EXERCISE PROMPT:
What follows is a set of entries; retype all of them exactly.

DATA TO USE:
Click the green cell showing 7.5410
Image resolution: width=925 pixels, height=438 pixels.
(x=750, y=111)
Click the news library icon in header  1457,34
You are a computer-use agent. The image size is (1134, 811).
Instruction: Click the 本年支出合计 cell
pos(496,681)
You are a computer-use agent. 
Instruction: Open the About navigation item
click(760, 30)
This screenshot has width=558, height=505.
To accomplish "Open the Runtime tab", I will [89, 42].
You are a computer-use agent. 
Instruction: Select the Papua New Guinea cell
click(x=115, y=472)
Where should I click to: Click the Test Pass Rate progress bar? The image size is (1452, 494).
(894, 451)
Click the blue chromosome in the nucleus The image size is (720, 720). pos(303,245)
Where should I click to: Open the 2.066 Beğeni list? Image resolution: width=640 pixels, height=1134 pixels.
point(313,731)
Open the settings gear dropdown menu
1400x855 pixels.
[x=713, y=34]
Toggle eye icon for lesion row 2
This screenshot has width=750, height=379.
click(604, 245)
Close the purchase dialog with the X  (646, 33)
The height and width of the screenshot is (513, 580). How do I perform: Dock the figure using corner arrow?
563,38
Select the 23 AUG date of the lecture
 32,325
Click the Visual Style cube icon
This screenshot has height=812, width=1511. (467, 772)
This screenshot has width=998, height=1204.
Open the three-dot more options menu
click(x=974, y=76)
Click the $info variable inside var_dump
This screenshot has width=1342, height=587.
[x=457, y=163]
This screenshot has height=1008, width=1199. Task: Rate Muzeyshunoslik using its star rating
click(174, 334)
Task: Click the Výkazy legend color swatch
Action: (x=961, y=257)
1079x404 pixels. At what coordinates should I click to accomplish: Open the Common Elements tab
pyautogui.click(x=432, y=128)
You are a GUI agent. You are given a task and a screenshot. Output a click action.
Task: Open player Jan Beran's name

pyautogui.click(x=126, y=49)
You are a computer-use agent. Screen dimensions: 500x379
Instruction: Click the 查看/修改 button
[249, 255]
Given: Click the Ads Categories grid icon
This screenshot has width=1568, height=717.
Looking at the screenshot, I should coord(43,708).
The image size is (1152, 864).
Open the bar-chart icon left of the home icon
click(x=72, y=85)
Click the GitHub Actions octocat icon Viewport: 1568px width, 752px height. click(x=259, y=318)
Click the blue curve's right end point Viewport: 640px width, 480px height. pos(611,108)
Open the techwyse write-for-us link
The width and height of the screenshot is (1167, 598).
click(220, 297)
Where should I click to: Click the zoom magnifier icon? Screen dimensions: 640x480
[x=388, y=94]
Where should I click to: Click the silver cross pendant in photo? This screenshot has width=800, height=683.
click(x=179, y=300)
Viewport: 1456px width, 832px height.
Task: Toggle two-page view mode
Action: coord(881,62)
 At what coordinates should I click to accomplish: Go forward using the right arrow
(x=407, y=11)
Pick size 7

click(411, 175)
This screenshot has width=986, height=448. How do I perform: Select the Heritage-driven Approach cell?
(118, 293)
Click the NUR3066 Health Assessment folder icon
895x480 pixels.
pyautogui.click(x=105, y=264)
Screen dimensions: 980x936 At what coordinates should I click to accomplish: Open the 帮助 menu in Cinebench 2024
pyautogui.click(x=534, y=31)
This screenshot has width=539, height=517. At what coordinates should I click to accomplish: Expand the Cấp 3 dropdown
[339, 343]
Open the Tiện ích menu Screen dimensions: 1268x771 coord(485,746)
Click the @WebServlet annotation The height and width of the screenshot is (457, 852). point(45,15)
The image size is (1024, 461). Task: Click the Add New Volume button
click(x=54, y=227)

EXERCISE OUTPUT:
Click the green cell showing 7.5410
Image resolution: width=925 pixels, height=438 pixels.
(x=750, y=111)
Click the news library icon in header  1457,34
You are a computer-use agent. The image size is (1134, 811).
Instruction: Click the 本年支出合计 cell
pos(496,681)
You are a computer-use agent. 
Instruction: Open the About navigation item
click(760, 30)
This screenshot has width=558, height=505.
To accomplish "Open the Runtime tab", I will [89, 42].
You are a computer-use agent. 
Instruction: Select the Papua New Guinea cell
click(x=115, y=472)
Where should I click to: Click the Test Pass Rate progress bar? The image size is (1452, 494).
(894, 451)
Click the blue chromosome in the nucleus The image size is (720, 720). pos(303,245)
Where should I click to: Open the 2.066 Beğeni list? Image resolution: width=640 pixels, height=1134 pixels.
point(313,731)
Open the settings gear dropdown menu
1400x855 pixels.
[x=713, y=34]
Toggle eye icon for lesion row 2
This screenshot has width=750, height=379.
click(604, 245)
Close the purchase dialog with the X  (646, 33)
The height and width of the screenshot is (513, 580). How do I perform: Dock the figure using corner arrow?
563,38
Select the 23 AUG date of the lecture
 32,325
Click the Visual Style cube icon
This screenshot has height=812, width=1511. (467, 772)
This screenshot has width=998, height=1204.
Open the three-dot more options menu
click(x=974, y=76)
Click the $info variable inside var_dump
This screenshot has width=1342, height=587.
[x=457, y=163]
This screenshot has height=1008, width=1199. Task: Rate Muzeyshunoslik using its star rating
click(174, 334)
Task: Click the Výkazy legend color swatch
Action: (x=961, y=257)
1079x404 pixels. At what coordinates should I click to accomplish: Open the Common Elements tab
pyautogui.click(x=432, y=128)
You are a GUI agent. You are given a task and a screenshot. Output a click action.
Task: Open player Jan Beran's name

pyautogui.click(x=126, y=49)
You are a computer-use agent. Screen dimensions: 500x379
Instruction: Click the 查看/修改 button
[249, 255]
Given: Click the Ads Categories grid icon
This screenshot has width=1568, height=717.
Looking at the screenshot, I should coord(43,708).
The image size is (1152, 864).
Open the bar-chart icon left of the home icon
click(x=72, y=85)
Click the GitHub Actions octocat icon Viewport: 1568px width, 752px height. click(x=259, y=318)
Click the blue curve's right end point Viewport: 640px width, 480px height. pos(611,108)
Open the techwyse write-for-us link
The width and height of the screenshot is (1167, 598).
click(220, 297)
Where should I click to: Click the zoom magnifier icon? Screen dimensions: 640x480
[x=388, y=94]
Where should I click to: Click the silver cross pendant in photo? This screenshot has width=800, height=683.
click(x=179, y=300)
Viewport: 1456px width, 832px height.
Task: Toggle two-page view mode
Action: coord(881,62)
 At what coordinates should I click to accomplish: Go forward using the right arrow
(x=407, y=11)
Pick size 7

click(411, 175)
This screenshot has width=986, height=448. How do I perform: Select the Heritage-driven Approach cell?
(118, 293)
Click the NUR3066 Health Assessment folder icon
895x480 pixels.
pyautogui.click(x=105, y=264)
Screen dimensions: 980x936 At what coordinates should I click to accomplish: Open the 帮助 menu in Cinebench 2024
pyautogui.click(x=534, y=31)
This screenshot has width=539, height=517. At what coordinates should I click to accomplish: Expand the Cấp 3 dropdown
[339, 343]
Open the Tiện ích menu Screen dimensions: 1268x771 coord(485,746)
Click the @WebServlet annotation The height and width of the screenshot is (457, 852). point(45,15)
The image size is (1024, 461). Task: Click the Add New Volume button
click(x=54, y=227)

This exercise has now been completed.